◆ Try it: The records follow. Filter them to the lines that hold "left".

◆ Dataset content:
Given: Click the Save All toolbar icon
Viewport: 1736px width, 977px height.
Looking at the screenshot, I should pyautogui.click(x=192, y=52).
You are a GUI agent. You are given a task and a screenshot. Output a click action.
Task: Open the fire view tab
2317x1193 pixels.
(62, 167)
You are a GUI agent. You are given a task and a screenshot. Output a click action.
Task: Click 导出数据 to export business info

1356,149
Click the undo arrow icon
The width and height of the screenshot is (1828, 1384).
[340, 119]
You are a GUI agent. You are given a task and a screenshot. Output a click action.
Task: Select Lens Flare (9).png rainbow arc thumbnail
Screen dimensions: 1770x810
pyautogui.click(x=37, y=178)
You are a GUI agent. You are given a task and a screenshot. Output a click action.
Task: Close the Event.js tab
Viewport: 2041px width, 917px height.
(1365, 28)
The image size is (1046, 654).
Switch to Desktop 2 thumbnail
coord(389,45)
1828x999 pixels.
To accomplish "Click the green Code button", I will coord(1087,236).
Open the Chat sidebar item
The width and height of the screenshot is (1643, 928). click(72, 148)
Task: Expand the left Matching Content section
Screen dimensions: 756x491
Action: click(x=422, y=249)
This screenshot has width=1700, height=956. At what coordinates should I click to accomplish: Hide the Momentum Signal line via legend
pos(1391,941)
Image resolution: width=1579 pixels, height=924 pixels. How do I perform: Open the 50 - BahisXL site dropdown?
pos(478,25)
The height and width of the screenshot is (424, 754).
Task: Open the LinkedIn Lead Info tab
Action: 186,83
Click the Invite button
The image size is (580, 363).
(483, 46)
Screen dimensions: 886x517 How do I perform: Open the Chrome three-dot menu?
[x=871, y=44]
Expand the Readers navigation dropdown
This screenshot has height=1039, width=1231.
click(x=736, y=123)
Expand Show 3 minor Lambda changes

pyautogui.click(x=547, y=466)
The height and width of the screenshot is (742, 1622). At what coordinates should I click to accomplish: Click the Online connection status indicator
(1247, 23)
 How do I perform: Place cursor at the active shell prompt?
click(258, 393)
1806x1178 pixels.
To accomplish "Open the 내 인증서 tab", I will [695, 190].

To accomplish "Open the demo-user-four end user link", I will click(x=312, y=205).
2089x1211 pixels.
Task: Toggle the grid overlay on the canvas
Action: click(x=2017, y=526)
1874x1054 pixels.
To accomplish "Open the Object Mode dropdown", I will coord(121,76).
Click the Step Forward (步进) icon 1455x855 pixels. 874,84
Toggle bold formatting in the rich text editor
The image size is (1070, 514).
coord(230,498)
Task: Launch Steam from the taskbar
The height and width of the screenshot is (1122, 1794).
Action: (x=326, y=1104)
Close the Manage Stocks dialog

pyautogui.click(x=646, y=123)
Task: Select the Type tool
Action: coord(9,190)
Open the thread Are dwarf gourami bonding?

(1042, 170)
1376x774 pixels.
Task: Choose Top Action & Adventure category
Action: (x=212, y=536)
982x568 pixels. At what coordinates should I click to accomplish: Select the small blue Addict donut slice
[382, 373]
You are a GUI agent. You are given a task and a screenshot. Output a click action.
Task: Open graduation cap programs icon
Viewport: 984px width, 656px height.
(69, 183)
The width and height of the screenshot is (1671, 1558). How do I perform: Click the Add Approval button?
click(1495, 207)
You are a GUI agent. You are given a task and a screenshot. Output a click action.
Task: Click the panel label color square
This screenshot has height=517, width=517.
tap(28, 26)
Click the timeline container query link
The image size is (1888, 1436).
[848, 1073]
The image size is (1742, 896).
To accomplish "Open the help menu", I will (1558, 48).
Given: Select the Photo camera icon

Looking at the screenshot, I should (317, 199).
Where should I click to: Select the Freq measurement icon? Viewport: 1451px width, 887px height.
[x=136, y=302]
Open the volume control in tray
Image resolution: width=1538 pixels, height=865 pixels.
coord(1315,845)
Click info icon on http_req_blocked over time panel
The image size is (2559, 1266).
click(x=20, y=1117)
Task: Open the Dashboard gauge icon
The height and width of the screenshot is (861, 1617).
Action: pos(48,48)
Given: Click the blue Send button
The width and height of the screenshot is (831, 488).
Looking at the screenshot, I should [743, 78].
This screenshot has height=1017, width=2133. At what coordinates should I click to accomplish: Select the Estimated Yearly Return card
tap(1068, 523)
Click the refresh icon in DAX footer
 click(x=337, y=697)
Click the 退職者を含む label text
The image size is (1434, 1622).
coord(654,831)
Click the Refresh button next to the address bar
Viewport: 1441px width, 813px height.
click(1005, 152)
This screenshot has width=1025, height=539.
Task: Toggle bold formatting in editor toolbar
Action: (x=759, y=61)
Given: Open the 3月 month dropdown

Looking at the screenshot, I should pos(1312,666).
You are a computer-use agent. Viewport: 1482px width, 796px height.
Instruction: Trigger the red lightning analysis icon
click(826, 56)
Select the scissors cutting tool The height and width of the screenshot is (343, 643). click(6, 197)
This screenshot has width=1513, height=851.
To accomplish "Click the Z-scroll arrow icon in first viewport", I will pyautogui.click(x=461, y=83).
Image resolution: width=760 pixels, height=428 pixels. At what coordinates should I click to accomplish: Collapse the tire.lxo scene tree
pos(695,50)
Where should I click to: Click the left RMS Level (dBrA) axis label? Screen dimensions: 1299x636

◆ Solution:
Task: Expand the left Matching Content section
Where should I click to: Click the left RMS Level (dBrA) axis label? Screen dimensions: 1299x636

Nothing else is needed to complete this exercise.